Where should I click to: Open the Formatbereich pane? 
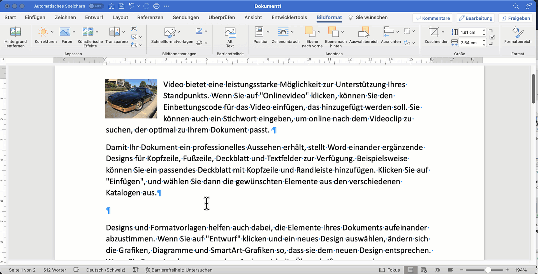click(x=518, y=33)
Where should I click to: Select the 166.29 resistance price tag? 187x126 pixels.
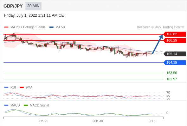point(175,40)
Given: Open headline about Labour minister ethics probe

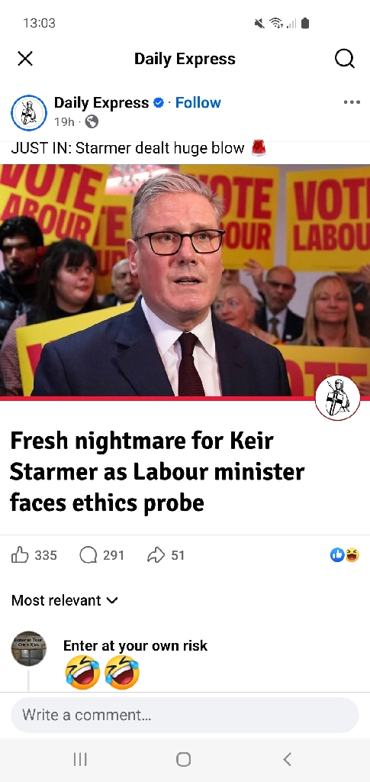Looking at the screenshot, I should coord(157,471).
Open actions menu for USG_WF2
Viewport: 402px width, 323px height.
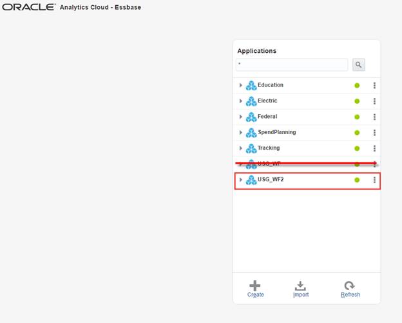[374, 180]
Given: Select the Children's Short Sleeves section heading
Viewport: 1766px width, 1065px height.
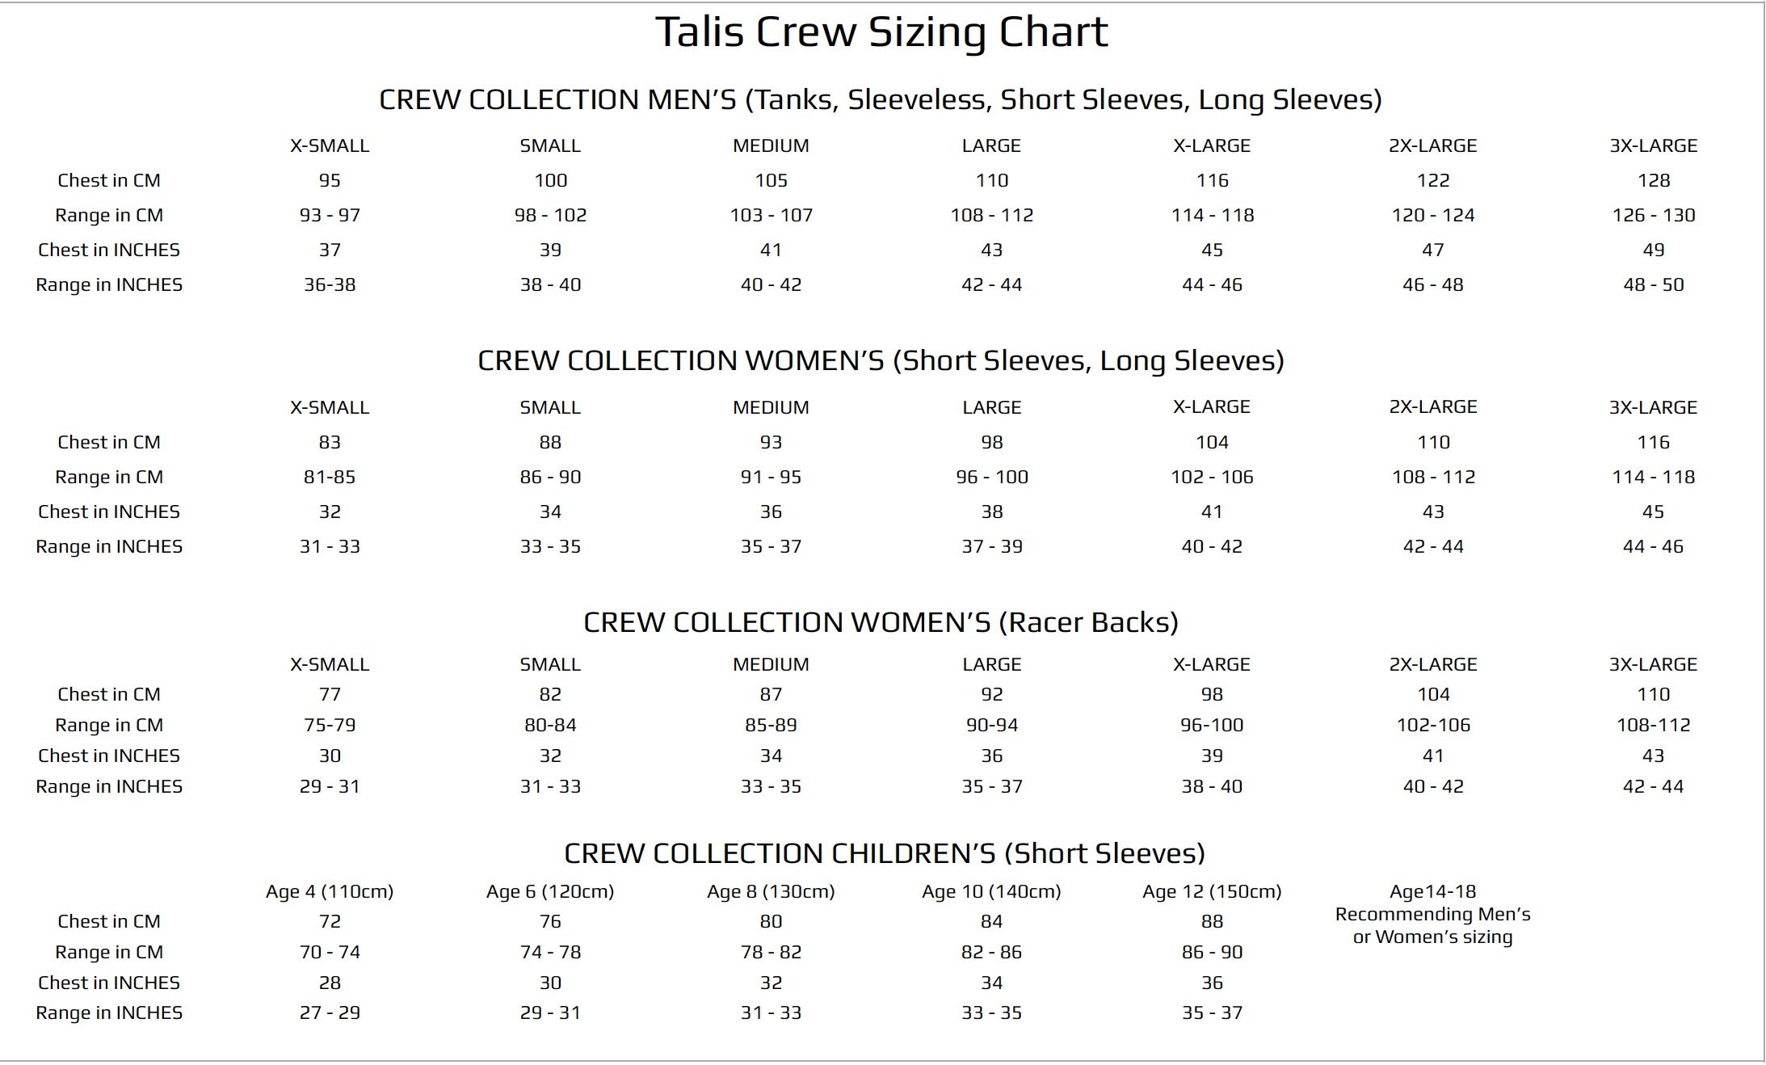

◇ ◇ ◇ ◇

# Requirement
Retype each entry above character for character; pictures stay out.

# Task output
Where should I click to: Open the Formatbereich pane? 
click(x=518, y=33)
Where should I click to: Select the 166.29 resistance price tag? 187x126 pixels.
point(175,40)
Given: Open headline about Labour minister ethics probe

Looking at the screenshot, I should coord(157,471).
Open actions menu for USG_WF2
Viewport: 402px width, 323px height.
[374, 180]
Given: Select the Children's Short Sleeves section heading
Viewport: 1766px width, 1065px height.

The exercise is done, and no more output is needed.